What to do: Rewrite the data from the line with "Given: Click the" through the end of the data, swapping "Viewport" for "Window" and changing nothing else. Leave the pictures out.

------

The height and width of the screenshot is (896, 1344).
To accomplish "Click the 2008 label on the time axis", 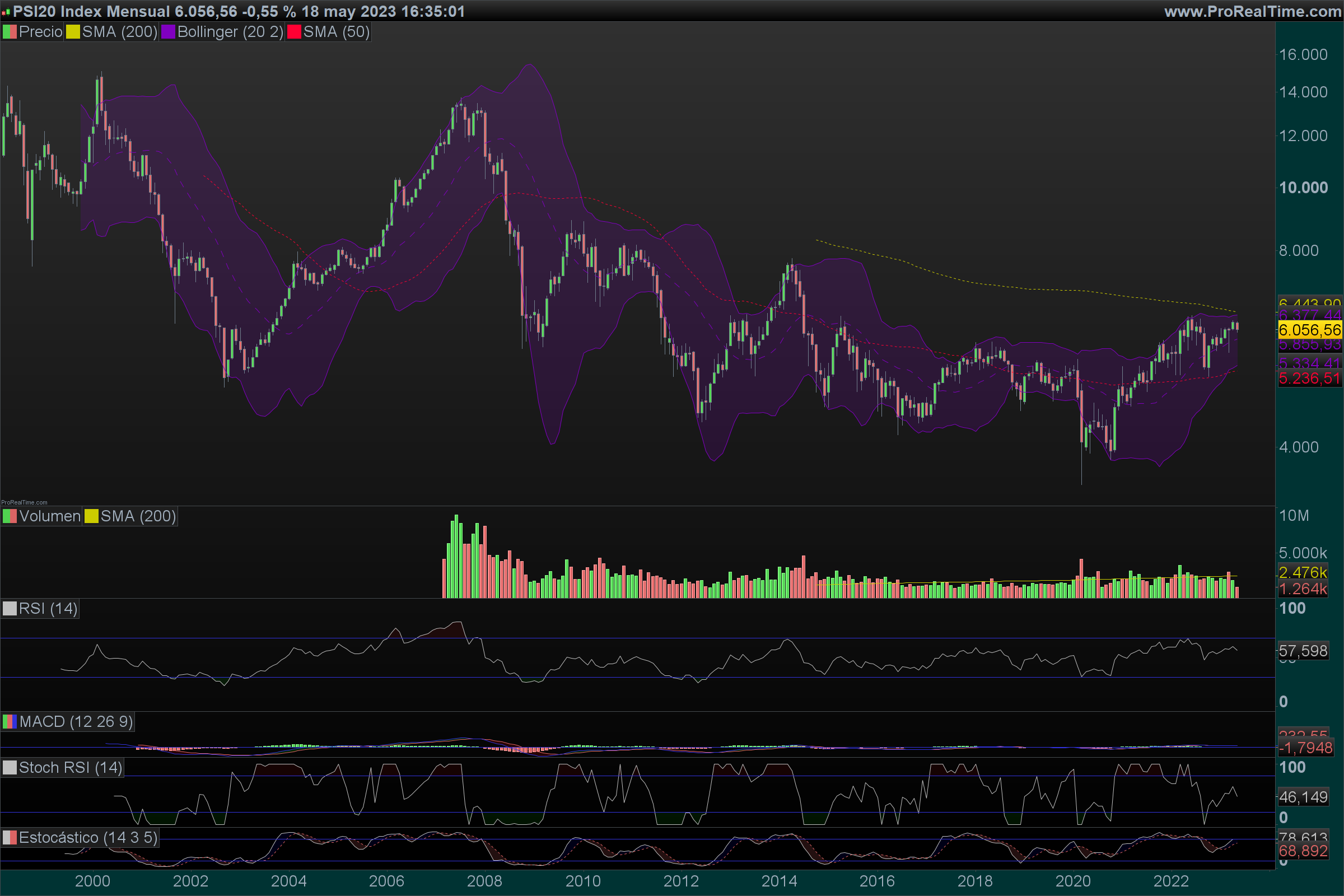I will pos(484,880).
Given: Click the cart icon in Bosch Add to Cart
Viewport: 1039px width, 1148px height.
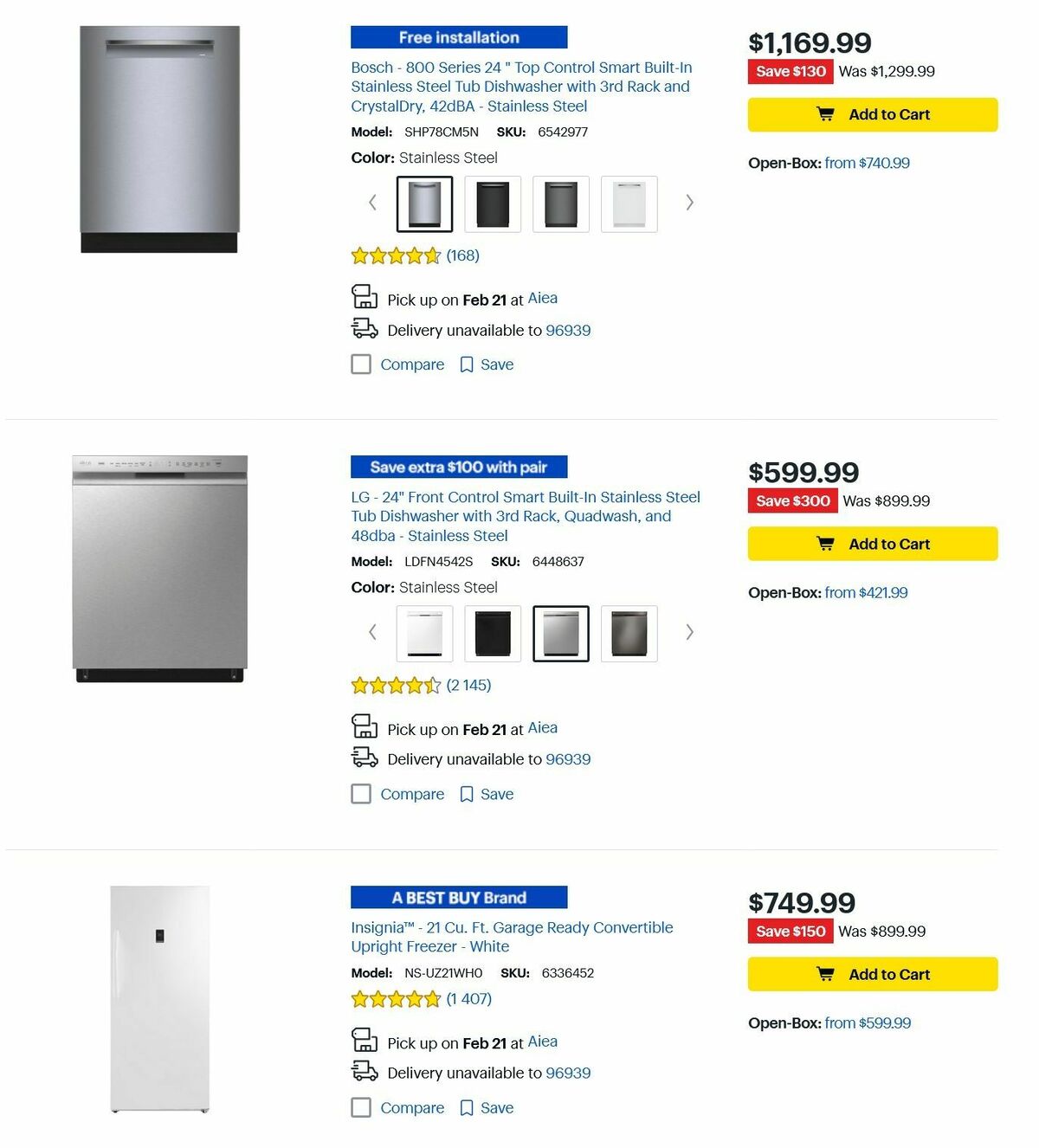Looking at the screenshot, I should pos(828,113).
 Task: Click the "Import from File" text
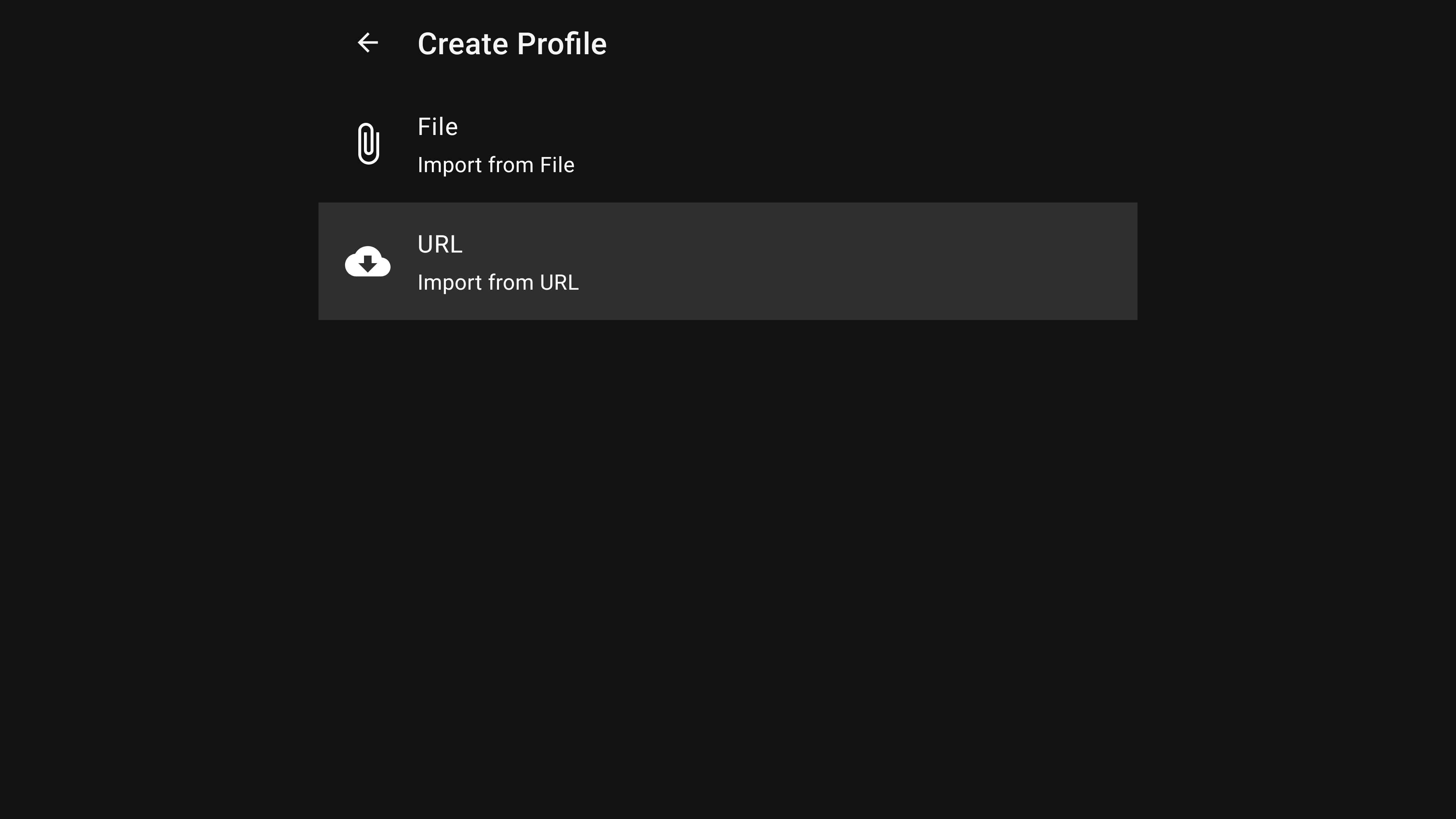496,165
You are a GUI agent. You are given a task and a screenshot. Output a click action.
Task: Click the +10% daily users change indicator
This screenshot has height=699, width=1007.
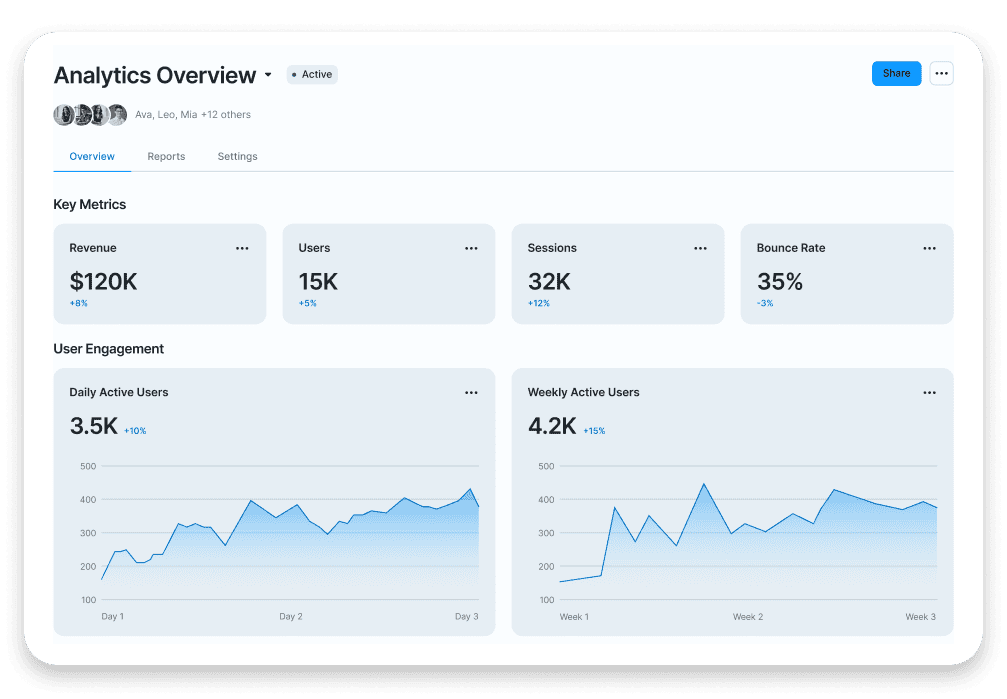pos(135,431)
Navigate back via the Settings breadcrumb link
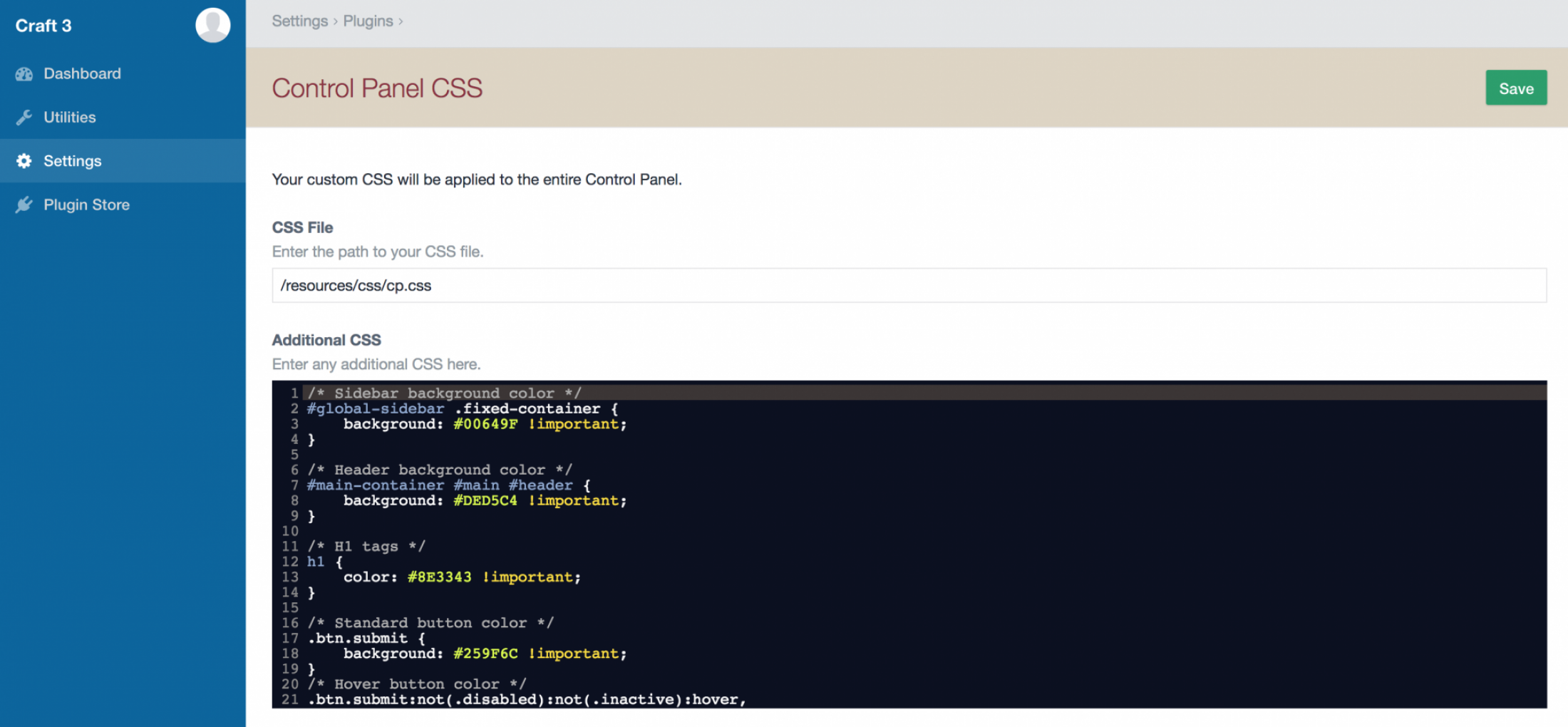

------

Output of the task:
Given: Click the cart icon in Bosch Add to Cart
Window: 1039px width, 1148px height.
Looking at the screenshot, I should pos(828,113).
 Task: Click the "Import from File" text
496,165
You are a GUI agent. You are given a task and a screenshot. Output a click action.
Task: Click the +10% daily users change indicator
This screenshot has height=699, width=1007.
pos(135,431)
Navigate back via the Settings breadcrumb link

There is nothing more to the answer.